Advertisements for Himalayan tea are becoming more common. A Google search for “Himalayan tea” yielded 29,000 results. The same search for “Darjeeling tea” yielded 622,000 results. In the US major tea brands including Teavana and Stash Tea Company market Himalayan Tea from Nepal as does The Tea Spot and others.
The visibility of Nepal tea is due in large part to the efforts of The Himalayan Orthodox Tea Producers Co-operative, founded in 2003. HIMCOOP is an association of 14 tea estates in Nepal that pool marketing efforts under the direction of John Taylor in Kathmandu, Nepal.

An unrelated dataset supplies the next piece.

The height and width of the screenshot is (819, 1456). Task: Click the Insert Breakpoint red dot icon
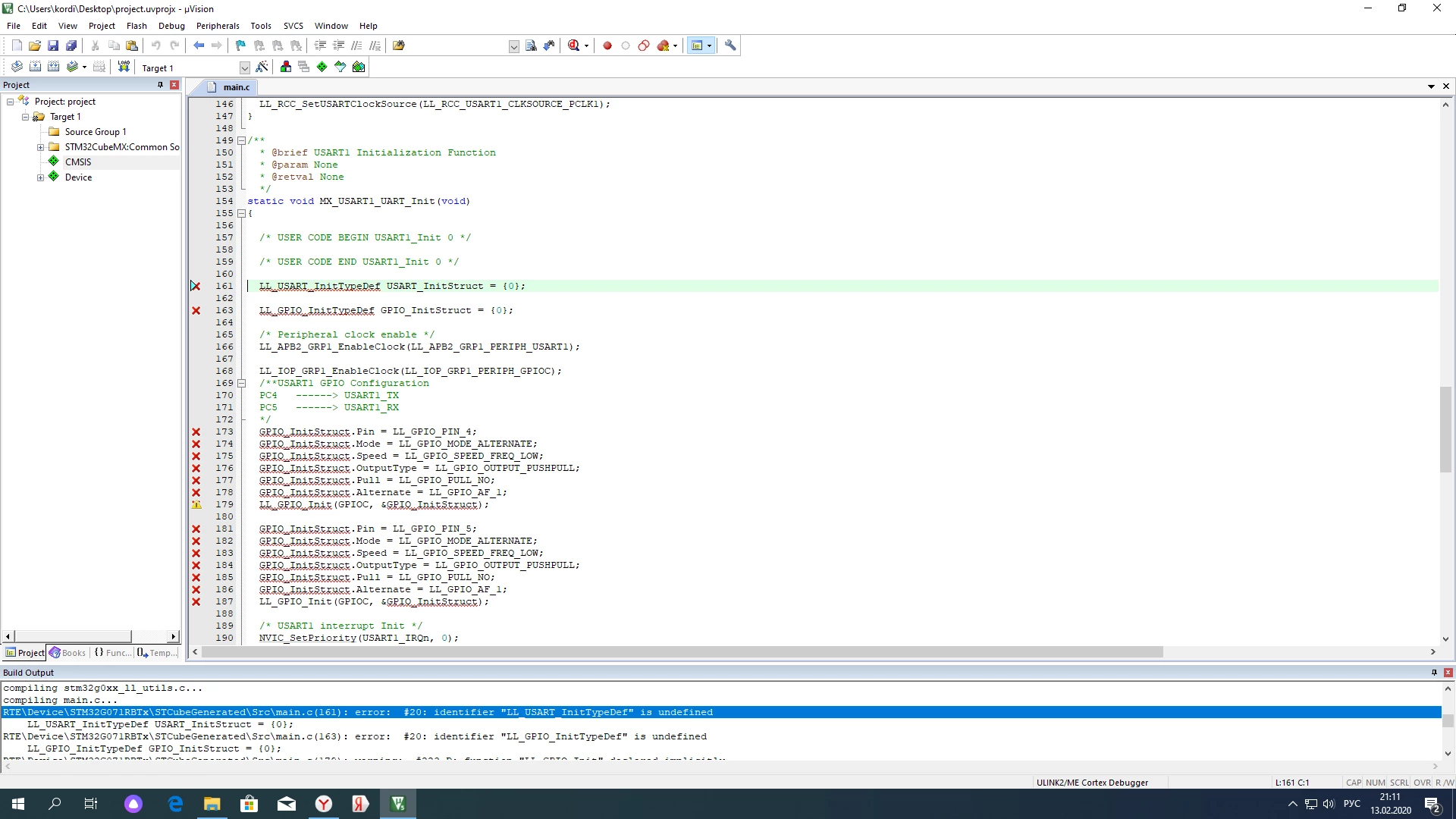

Participating companies are bound by a code of conduct that insures standard operating procedures, integrity of product and transparency in transacting business.
“The quality of Nepal teas has improved tremendously in the last five or six years and we strongly believe it will improve further and apart from the regular orthodox,” Taylor told World Tea News. “Nepal already has a wider range of teas to offer in the specialty segment. This has been evident in the teas Nepal has been producing in the last couple of years and from the enquiries we have had for Nepal teas,” he said.
“We are definitely not engaged in diluting and counterfeiting Darjeeling. On the contrary, we have been and are trying to establish our own identity – our own brand. The buyer base for Nepal teas has increased and we expect it to increase further,” he said. “Moreover, more estates/factories are under organic conversion and we believe this will help us further to establish an identity and create a Nepal Brand.”
Darjeeling has four harvests annually. First flush is from mid-February through April. A second flush begins in mid-May through June. Tea harvested during the rainy summer months is called the monsoon harvest and late in the fall an autumn harvest completes the growing season. The plants lie dormant until spring.